Please refer to the Appendix to this announcement for further detail on these estimated synergies. These estimated synergies have been reported on under the City Code by Deloitte LLP, and by Shell’s financial adviser, Bank of America Merrill Lynch. Copies of their letters are included in Parts B and C of the Appendix. References in this announcement to those estimated synergies should be read in conjunction with the Appendix.

These savings are incremental to savings already planned by Shell and BG and which are expected to take place regardless of whether the combination completes or not.

Shell expects 2018 exploration spend for the combined group to be less than $3 billion, a 40% reduction from 2014 levels on a combined Shell and BG basis.

Financial Effects of the Shell-BG combination

Shell’s appraisal of the financial effects expected to arise from the recommended combination includes assessing BG Group’s intrinsic asset value and the net asset value (NAV) oil price breakeven, together with the impact of the recommended combination on cash flow from operations per share, earnings per share, and return on capital employed.

The significant equity component of the combination means that the effective offer price changes with movements in the share price of Shell, which is in turn influenced by factors such as equity market and oil price movements.

The NAV oil price breakeven for the recommended combination is currently estimated to be at mid $60s Brent prices, taking account of the transaction structure, current equity market conditions, reduced operating cost forecasts and capital expenditure over time, together with other factors, including synergies.

At the time of announcement of the recommended combination in April 2015, Shell stated its expectations for accretion to cash flow from operations per share from 2016, accretion to earnings per share from 2017, and a neutral impact to return on average capital employed in 2018, with potential for growth thereafter. These statements were made on a current cost of supplies basis, excluding identified items, and reflected the prevailing market view on oil prices at that time.

Since April, the prevailing market view on oil prices has fallen by $10-$15 per barrel on average over the period to 2018. Despite this, Shell’s assessment of the expected accretion for both cash flow from operations per share and earnings per share, and the effect on return on average capital employed, remains unchanged, and plans for share buy backs remain unchanged. This reflects the significant potential for creation of value for shareholders in the transaction.

The combination will be presented in Shell’s accounts under IFRS 3 and 13. This will result in an annual non-cash post tax charge to the profit and loss account through a step up in annual depreciation charges of approximately $1.5 billion.

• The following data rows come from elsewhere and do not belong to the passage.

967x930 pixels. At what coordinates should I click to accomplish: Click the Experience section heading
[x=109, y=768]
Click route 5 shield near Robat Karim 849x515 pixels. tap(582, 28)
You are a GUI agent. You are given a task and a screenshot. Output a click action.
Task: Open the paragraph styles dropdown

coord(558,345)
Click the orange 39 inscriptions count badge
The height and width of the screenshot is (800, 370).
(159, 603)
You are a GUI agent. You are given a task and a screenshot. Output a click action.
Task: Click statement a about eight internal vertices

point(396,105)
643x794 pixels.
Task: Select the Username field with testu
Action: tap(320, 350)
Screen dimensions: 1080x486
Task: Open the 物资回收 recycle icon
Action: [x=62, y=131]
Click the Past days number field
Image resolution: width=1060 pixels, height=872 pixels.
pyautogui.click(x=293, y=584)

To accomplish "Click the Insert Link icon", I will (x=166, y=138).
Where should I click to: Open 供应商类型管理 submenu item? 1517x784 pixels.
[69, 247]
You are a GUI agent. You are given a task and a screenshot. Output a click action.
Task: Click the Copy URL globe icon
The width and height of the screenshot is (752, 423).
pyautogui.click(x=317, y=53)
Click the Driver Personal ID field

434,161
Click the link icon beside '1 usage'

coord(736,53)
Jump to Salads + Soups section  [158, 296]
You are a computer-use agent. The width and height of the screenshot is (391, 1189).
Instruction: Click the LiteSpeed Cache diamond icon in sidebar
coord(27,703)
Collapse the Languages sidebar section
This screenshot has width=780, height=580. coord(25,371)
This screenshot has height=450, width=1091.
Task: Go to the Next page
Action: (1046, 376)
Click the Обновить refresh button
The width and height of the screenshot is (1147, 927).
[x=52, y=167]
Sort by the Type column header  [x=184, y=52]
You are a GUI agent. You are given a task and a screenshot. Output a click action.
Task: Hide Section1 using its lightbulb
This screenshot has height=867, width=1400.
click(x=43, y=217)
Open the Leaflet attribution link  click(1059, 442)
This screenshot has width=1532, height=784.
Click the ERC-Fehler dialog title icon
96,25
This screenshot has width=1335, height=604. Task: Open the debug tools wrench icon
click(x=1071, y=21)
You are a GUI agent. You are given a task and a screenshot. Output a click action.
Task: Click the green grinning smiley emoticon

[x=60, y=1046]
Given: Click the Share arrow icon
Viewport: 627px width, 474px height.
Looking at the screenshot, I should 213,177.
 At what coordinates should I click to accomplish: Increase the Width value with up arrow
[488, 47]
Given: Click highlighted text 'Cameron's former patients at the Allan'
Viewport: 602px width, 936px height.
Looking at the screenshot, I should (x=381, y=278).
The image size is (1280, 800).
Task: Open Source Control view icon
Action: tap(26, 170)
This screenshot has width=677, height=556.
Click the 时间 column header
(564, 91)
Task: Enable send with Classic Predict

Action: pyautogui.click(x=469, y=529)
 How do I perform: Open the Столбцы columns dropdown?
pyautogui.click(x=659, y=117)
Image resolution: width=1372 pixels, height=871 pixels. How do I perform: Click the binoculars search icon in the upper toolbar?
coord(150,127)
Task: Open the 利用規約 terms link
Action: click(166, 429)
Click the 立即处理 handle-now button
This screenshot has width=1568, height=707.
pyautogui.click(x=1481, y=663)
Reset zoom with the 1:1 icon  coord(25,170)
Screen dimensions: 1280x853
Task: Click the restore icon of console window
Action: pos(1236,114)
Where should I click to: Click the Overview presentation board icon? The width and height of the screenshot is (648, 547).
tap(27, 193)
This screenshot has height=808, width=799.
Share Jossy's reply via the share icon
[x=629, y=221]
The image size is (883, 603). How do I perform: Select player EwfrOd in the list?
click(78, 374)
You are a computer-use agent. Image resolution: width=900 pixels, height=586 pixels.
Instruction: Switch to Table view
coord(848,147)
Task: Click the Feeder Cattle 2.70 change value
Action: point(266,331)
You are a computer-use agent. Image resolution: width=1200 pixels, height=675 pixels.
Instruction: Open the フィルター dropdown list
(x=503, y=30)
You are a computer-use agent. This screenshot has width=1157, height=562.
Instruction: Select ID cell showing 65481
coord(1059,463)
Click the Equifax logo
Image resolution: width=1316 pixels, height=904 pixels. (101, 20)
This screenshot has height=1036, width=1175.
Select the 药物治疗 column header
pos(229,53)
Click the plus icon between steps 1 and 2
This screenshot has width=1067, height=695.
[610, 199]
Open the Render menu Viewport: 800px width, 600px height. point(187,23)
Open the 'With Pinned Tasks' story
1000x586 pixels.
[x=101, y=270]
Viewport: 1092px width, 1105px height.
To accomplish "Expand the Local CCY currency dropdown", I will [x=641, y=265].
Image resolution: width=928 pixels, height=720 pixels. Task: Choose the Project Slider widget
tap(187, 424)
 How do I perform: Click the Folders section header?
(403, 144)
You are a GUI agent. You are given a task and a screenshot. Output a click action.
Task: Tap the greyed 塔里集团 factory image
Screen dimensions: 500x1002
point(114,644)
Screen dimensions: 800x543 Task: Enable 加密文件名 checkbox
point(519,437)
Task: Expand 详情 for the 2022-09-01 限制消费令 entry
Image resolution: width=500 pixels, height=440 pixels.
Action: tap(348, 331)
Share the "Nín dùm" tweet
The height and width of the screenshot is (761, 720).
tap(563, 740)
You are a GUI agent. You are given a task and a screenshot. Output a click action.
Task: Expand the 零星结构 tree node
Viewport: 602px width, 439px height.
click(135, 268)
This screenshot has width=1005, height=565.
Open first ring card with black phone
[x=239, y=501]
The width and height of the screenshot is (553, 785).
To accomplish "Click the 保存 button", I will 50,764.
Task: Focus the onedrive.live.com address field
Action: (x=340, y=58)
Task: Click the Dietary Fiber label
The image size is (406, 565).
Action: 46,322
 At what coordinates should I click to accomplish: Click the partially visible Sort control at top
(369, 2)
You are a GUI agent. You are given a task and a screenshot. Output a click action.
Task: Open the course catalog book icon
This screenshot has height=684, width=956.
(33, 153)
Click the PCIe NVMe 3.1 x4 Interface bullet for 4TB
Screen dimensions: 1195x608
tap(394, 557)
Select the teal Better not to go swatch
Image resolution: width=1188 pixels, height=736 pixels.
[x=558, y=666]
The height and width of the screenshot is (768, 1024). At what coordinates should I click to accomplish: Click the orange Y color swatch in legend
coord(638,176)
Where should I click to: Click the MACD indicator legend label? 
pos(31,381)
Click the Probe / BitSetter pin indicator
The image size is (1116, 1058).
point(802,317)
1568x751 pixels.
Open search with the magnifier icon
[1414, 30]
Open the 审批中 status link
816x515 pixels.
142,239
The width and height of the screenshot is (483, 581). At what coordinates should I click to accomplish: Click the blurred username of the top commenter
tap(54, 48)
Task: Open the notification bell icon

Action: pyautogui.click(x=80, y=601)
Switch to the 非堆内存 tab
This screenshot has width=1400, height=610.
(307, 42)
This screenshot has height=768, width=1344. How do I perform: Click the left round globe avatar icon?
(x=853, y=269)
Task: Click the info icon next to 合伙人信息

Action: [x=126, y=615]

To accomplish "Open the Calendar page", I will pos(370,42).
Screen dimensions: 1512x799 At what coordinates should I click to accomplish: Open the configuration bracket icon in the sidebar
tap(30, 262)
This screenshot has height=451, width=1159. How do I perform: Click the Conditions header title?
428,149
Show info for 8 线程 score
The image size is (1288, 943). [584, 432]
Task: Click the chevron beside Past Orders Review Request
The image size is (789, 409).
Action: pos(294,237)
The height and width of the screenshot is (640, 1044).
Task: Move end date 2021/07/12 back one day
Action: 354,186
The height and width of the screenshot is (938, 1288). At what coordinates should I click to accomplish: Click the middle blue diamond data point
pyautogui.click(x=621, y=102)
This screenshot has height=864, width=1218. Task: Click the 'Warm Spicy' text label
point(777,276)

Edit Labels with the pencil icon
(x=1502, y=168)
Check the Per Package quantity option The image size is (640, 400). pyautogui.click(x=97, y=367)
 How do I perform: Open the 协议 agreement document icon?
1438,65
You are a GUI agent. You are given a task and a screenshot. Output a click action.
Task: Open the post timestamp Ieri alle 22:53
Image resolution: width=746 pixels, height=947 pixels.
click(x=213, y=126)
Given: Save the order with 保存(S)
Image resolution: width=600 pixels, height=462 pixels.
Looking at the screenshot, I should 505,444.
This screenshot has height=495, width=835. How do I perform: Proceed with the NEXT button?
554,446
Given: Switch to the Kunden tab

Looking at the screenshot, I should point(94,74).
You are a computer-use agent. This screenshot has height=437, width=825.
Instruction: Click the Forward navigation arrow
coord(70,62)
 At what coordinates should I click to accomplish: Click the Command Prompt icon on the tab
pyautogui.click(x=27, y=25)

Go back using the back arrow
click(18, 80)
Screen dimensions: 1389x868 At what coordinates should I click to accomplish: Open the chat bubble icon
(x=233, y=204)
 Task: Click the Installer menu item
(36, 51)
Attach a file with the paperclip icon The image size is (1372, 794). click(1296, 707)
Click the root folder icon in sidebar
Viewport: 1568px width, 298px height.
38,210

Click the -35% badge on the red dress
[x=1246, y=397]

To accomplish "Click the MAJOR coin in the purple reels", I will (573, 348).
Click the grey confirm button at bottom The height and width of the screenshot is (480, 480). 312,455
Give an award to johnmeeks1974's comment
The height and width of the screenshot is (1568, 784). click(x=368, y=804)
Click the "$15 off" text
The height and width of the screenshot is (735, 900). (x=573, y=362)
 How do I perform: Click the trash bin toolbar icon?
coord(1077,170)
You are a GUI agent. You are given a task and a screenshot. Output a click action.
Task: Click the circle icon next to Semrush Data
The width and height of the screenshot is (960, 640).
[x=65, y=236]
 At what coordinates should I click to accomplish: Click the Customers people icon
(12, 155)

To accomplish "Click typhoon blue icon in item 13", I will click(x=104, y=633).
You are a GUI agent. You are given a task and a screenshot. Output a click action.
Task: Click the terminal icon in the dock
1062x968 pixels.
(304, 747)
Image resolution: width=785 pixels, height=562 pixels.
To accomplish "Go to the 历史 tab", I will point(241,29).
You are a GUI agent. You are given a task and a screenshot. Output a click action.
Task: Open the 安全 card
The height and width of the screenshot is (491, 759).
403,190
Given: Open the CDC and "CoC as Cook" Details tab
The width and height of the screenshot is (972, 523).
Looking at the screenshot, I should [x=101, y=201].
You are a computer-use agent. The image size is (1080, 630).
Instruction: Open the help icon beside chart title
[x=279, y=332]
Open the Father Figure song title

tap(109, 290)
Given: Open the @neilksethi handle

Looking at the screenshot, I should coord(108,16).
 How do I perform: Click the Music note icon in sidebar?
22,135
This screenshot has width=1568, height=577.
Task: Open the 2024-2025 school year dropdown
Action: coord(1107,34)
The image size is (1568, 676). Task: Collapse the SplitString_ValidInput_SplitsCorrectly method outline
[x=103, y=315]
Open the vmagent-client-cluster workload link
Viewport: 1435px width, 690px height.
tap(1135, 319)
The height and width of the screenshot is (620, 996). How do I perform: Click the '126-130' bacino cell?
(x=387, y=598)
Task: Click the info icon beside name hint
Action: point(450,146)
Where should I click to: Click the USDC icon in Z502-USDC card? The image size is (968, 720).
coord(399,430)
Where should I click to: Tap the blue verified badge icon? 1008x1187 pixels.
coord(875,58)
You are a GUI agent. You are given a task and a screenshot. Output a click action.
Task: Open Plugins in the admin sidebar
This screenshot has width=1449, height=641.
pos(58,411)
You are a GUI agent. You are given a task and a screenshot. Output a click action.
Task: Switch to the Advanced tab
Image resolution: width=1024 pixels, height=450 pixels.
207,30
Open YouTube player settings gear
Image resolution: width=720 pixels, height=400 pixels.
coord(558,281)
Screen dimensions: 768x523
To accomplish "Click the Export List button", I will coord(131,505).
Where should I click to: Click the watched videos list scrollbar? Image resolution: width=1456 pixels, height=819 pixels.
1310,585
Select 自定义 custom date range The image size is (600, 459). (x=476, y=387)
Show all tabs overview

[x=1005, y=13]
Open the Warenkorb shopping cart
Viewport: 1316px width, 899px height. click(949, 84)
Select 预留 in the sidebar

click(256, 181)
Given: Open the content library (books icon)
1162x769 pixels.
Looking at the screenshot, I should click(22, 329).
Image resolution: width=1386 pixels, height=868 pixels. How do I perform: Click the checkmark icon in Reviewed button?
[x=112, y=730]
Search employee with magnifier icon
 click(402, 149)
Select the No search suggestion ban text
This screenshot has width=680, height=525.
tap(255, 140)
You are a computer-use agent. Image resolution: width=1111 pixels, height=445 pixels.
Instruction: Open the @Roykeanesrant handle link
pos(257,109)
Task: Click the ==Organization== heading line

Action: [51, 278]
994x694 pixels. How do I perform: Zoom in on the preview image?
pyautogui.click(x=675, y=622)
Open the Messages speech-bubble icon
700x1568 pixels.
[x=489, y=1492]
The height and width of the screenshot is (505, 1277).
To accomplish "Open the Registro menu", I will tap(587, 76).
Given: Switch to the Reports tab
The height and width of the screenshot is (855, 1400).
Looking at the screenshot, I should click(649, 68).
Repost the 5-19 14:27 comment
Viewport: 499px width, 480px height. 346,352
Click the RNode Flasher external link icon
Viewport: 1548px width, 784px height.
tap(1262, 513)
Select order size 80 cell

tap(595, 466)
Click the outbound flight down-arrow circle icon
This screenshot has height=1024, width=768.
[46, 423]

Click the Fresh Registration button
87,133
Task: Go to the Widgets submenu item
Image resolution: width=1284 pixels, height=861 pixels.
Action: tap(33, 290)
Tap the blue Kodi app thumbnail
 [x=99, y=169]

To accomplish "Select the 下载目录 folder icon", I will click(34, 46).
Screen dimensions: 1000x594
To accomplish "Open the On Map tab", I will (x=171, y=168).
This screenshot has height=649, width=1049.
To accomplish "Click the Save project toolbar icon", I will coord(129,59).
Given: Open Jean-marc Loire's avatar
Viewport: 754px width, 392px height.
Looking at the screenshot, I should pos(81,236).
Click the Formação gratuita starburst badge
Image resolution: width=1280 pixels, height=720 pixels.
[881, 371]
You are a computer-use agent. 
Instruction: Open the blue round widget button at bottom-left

This figure represents a reduction from the estimate of $2 billion included in the announcement of the recommended combination dated 8 April 2015. The final figure will be assessed once the Combination has been completed, and is influenced by equity prices and other market factors at the time of completion.

Future dividend and share buybacks

Shell aims to balance cash inflows and cash outflows over the business cycle, and to finance competitive investment programmes and shareholder distributions irrespective of short term oil price fluctuations.

Our financial framework is highly competitive, with balance sheet gearing at 12.7%, similar to year ago levels, despite a halving of oil prices. Both net investment and dividends have been covered by operating cash flow over the last year to Q3 2015, when oil prices have averaged $60 per barrel.

The recommended combination with BG should enhance Shell’s free cash flow, enabling debt reduction, and further improvement in the company’s capacity to pay dividends and fund share buybacks. This is a major driver behind Shell’s intention to pay a $1.88 per share dividend in 2015, at least $1.88 per share dividend in 2016, turn off scrip dividends in 2017 and undertake a share buyback of at least $25 billion in the period 2017-2020.

Regulatory approvals on track

We remain on track to complete the recommended combination with BG in early 2016, and have received regulatory approvals from the EU, Brazil CADE, US FTC and other jurisdictions. Pre-conditional filing processes remain on track in Australia and China.